▶ Available data

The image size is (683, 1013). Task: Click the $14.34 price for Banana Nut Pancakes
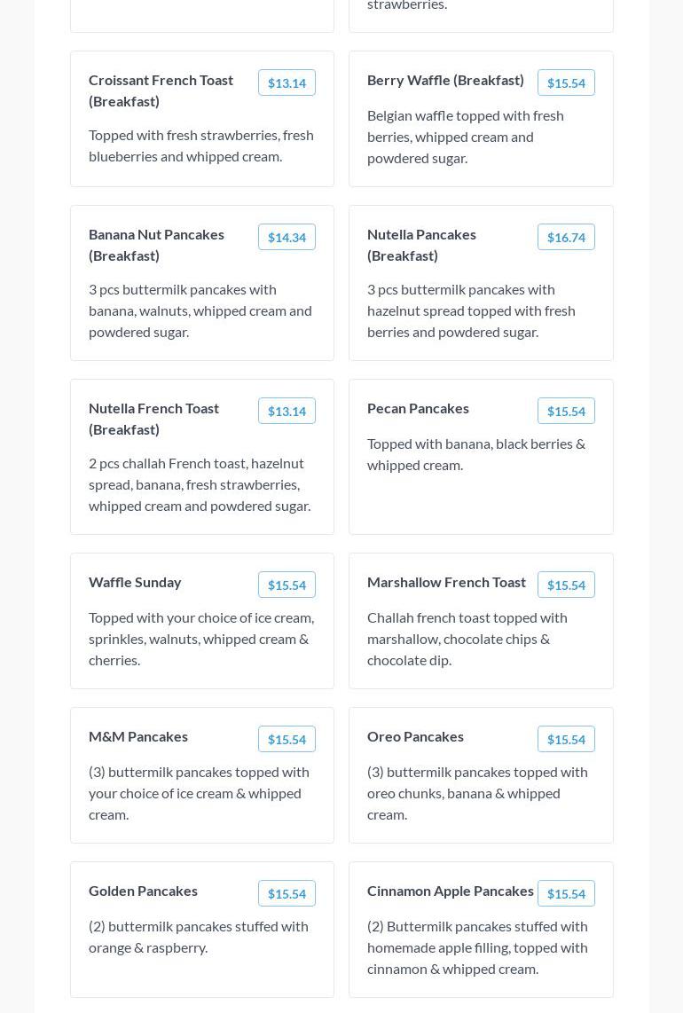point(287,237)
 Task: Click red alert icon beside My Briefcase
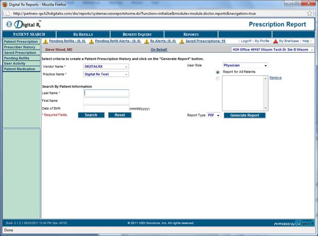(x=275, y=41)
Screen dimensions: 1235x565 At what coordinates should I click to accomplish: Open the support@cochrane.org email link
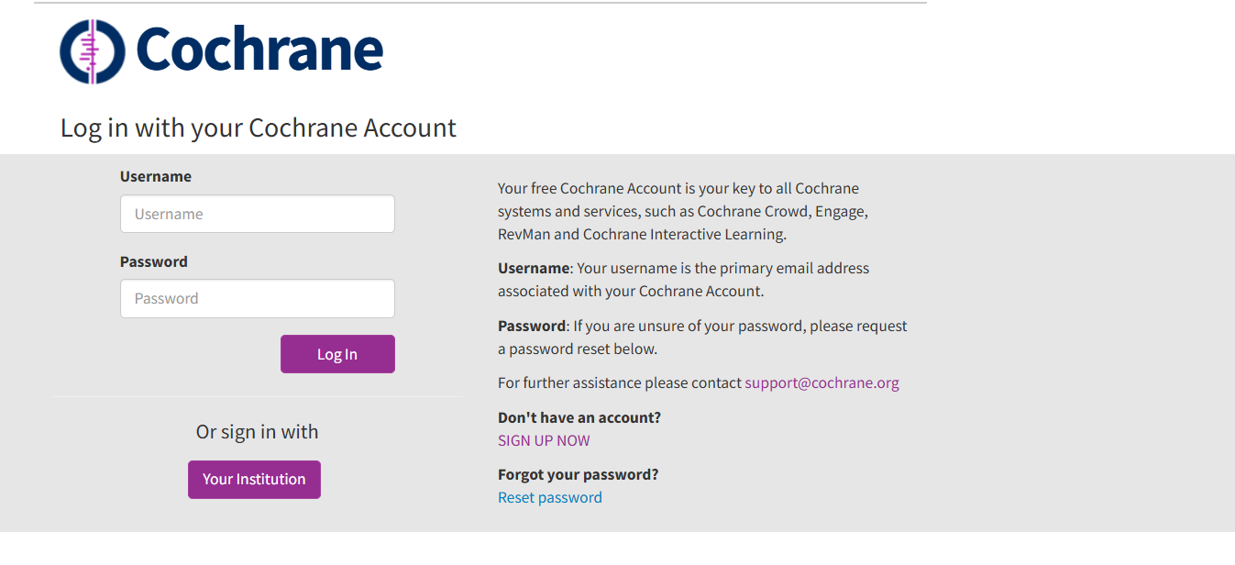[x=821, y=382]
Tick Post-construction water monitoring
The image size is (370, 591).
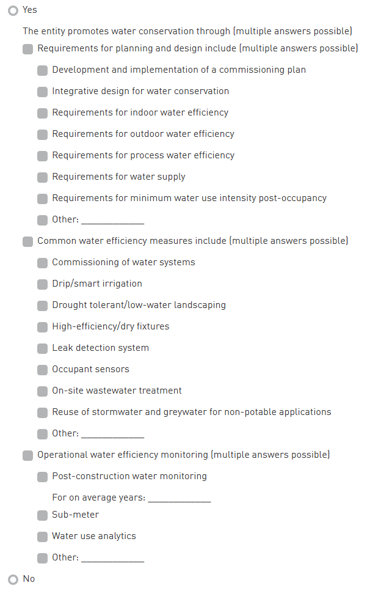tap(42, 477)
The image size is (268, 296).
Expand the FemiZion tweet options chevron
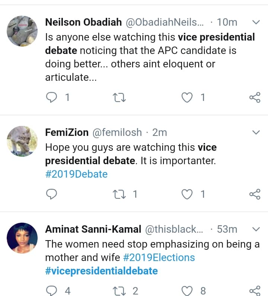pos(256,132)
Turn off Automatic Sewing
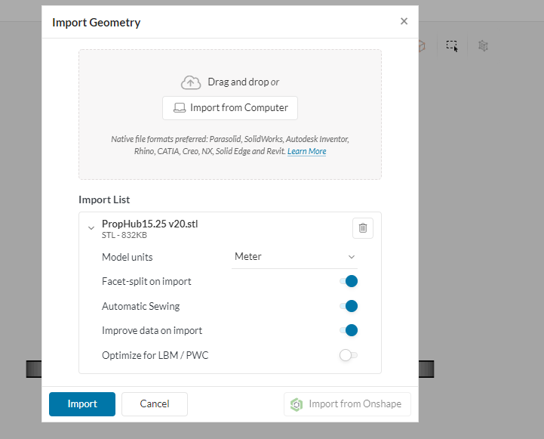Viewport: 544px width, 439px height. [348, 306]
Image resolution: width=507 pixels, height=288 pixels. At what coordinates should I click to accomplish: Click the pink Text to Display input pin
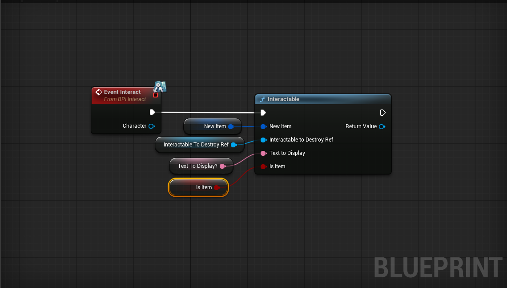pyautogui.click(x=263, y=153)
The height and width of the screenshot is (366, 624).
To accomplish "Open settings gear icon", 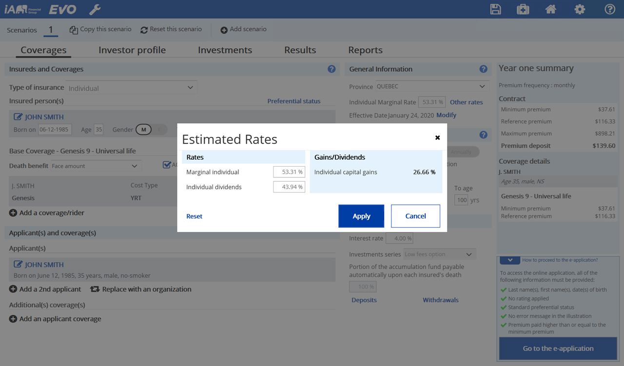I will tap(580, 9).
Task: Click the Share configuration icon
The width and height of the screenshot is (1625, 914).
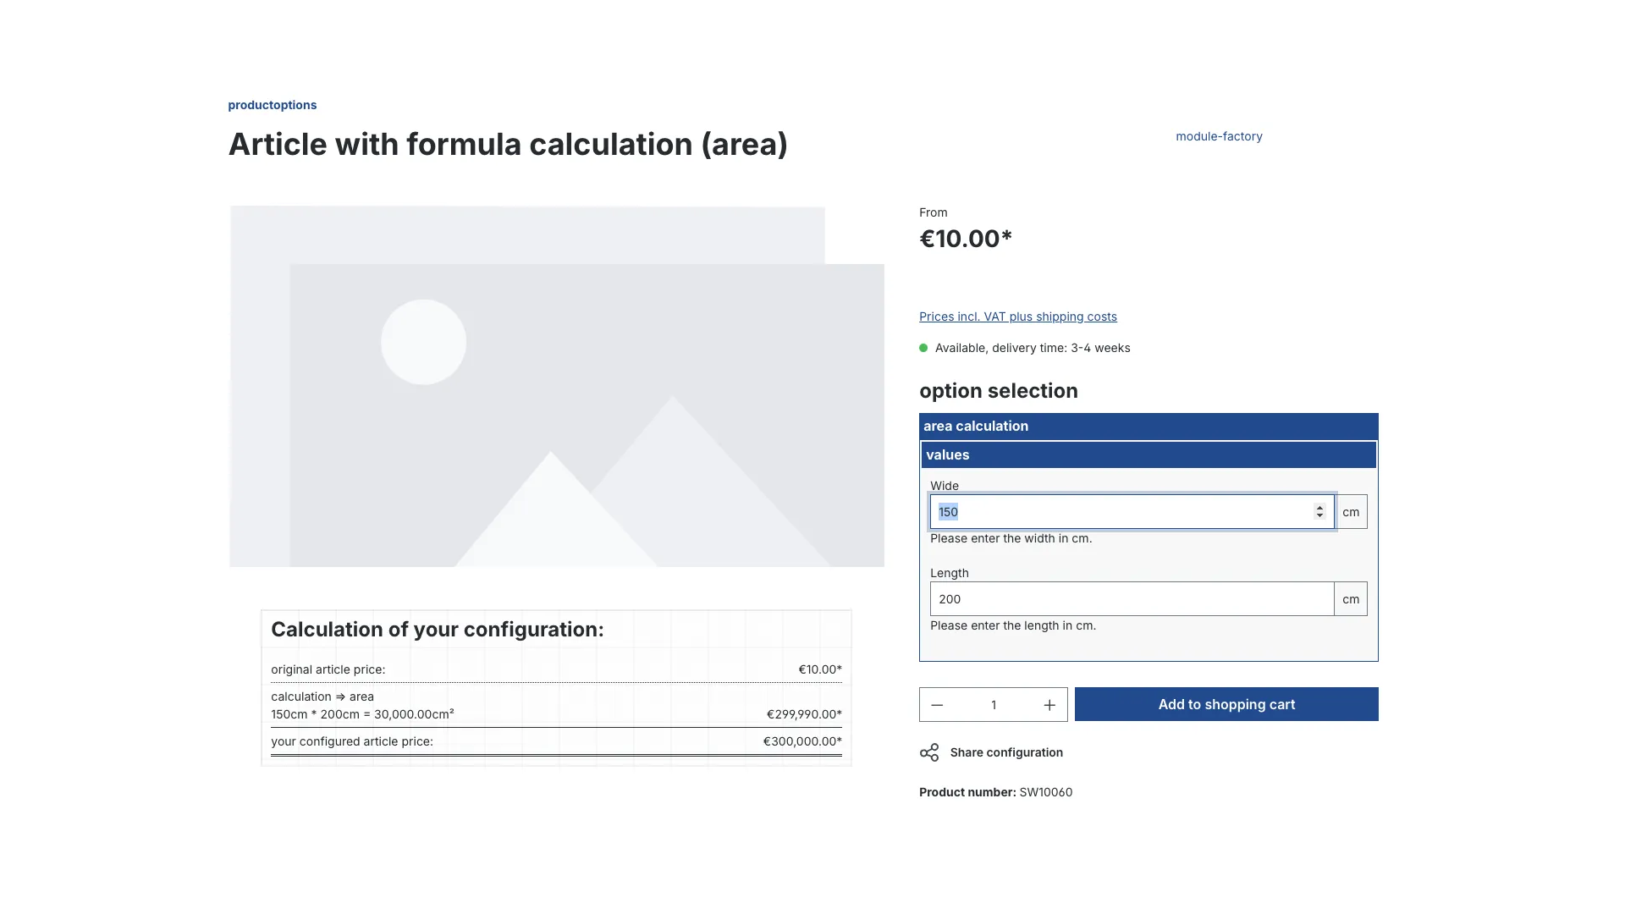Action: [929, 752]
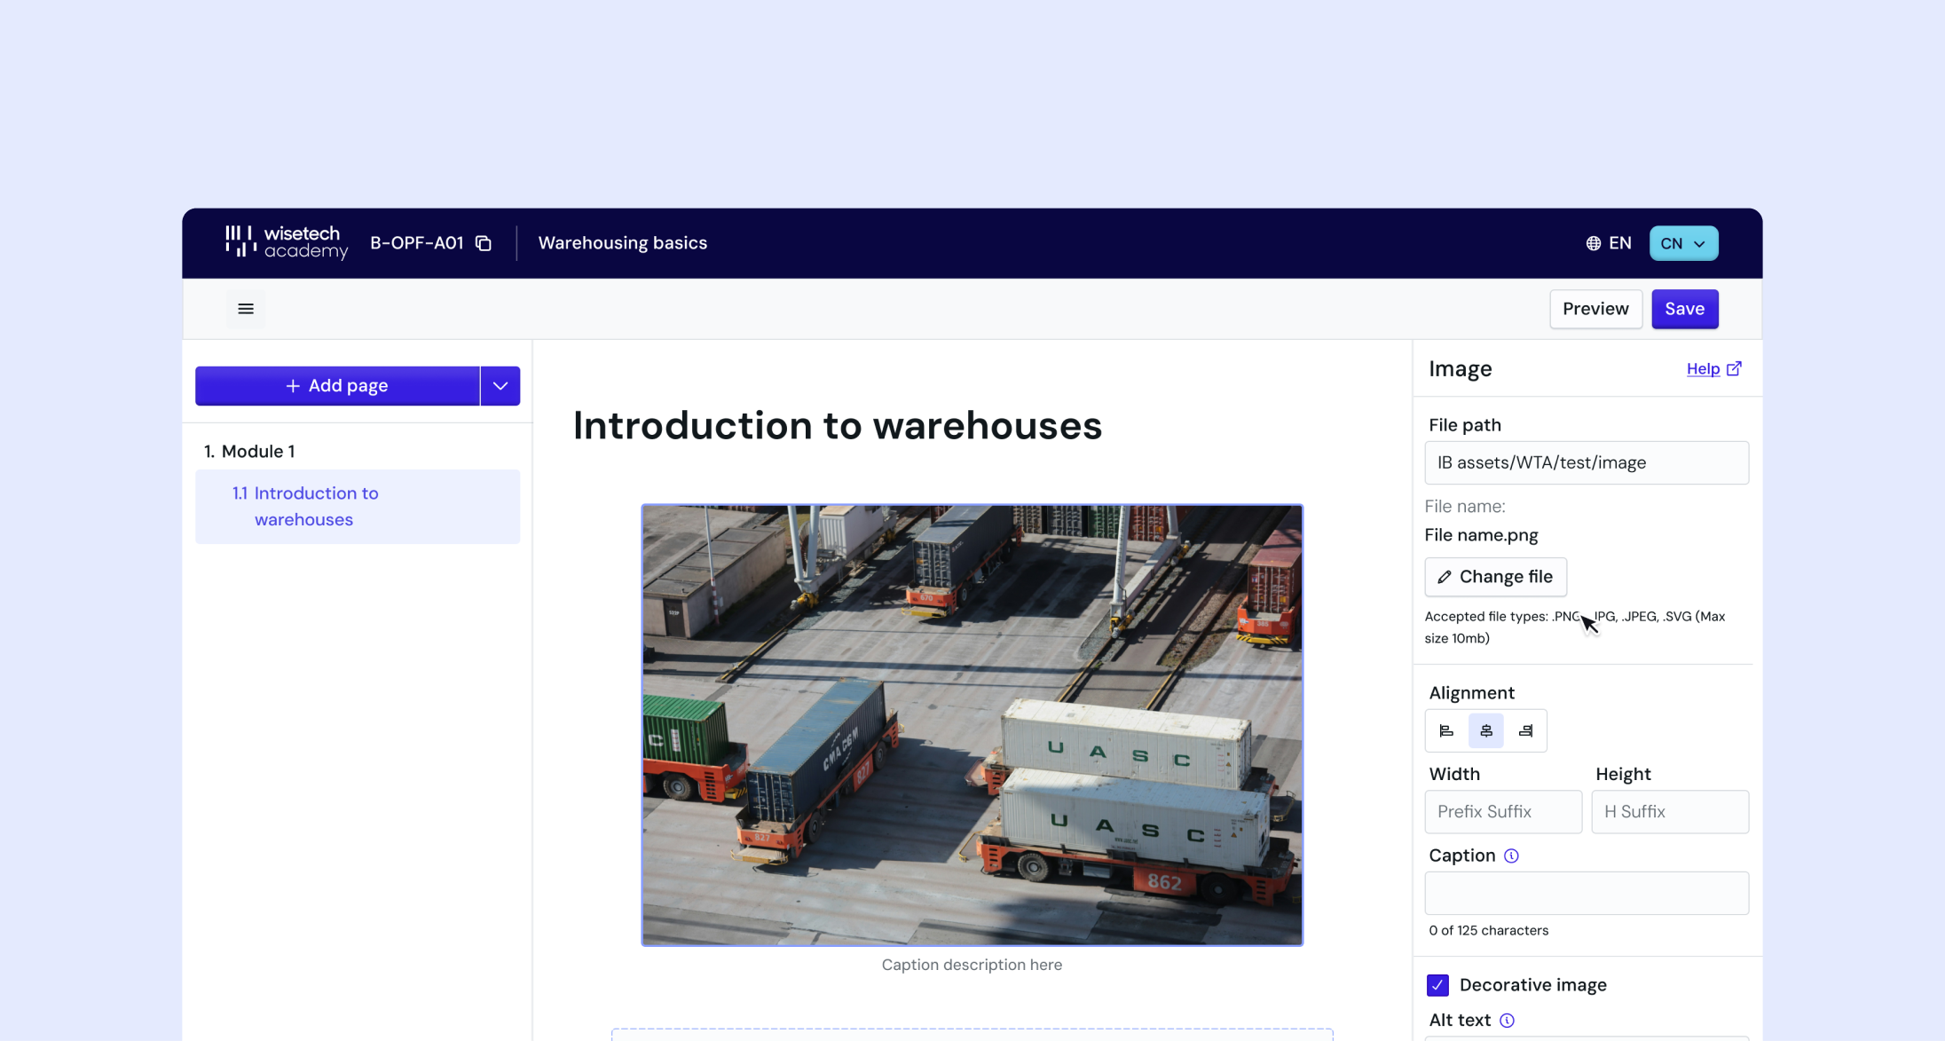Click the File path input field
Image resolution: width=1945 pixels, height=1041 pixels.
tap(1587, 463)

▶ Brief
Print, exactly and only, the lines running from the line with "The width and" through the last line of the data, including both. Skip any picture.

▶ Result below
The width and height of the screenshot is (1625, 914).
Action: [929, 752]
Click the File path input field
Image resolution: width=1945 pixels, height=1041 pixels.
tap(1587, 463)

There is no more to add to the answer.